Politics
BREAKING: Trading Halted For Multiple Bank Stocks After Market Open
Wall Street opened Monday with regulators halting trading on some of the nation’s largest banks as a hangover from this weekend’s calamitous collapse of two banks threatened to bleed into a second week.
🚨#BREAKING: Trading has been halted for multiple U.S. bank stocks as the bank market is starting to open. pic.twitter.com/1n3vETUqfy
— R A W S A L E R T S (@rawsalerts) March 13, 2023
Action by the New York Stock Exchange comes on the heels of premarket trading that saw a 67% fall in the price of First Republic Bank, based in San Francisco — ground zero for the recent collapse of tech-focused Silicon Valley Bank.
BREAKING: First Republic Bank shares drop by record 67% at the open before trading halted https://t.co/iB5QEbeIcX pic.twitter.com/GshnUFoIUy
— Bloomberg Markets (@markets) March 13, 2023
Other banks affected by the freeze include Western Alliance Bancorporation which saw a spectacular 75% decline in its stock Monday morning:
3, 2, 1, and… BOOM.
Trading just halted for multiple U.S. bank stocks at open.
W Alliance Bancorp down 75%
First Rep. Bank down 66%
Customers Bancorp down 54%
PacWest down 46%
Zions Bancorp down 44%
Bank Hawaii down 42%
Comerica down 39%
EW Bancorp down 32%#SVBCollapse— Patrick Henningsen (@21WIRE) March 13, 2023
In a bid to stanch the crisis’s spread, President Joe Biden on Monday morning promised new regulations for the banking industry though left unspecified what they might be. Biden guaranteed all clients of SVB and Signature Bank, which were overtaken by regulators in recent days, would have immediate access to their funds. The president left the room without addressing questions about if the feds would make depositors whole at other affected banks.
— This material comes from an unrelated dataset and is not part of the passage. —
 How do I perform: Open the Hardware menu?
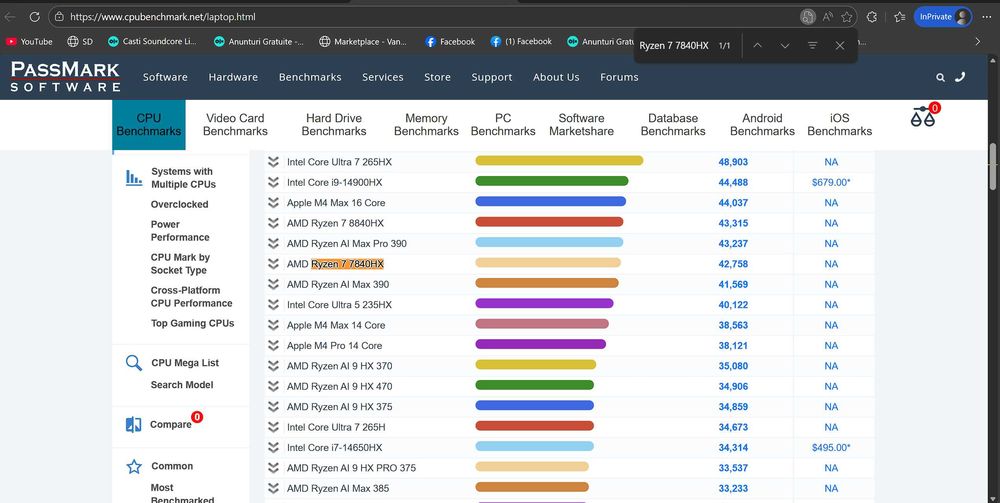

The runs on both SVB and Signature led to the largest collapse of private banking institutions since the collapse of the financial housing market in 2008. As lending institutions like Lehman Brothers faltered or disappeared overnight, the federal government implemented a historic bailout program for banks that ultimately cost taxpayers $700 billion. The collapse precipitated the Great Recession across global markets and left 15 million Americans out of work and 8.6 million jobs decimated.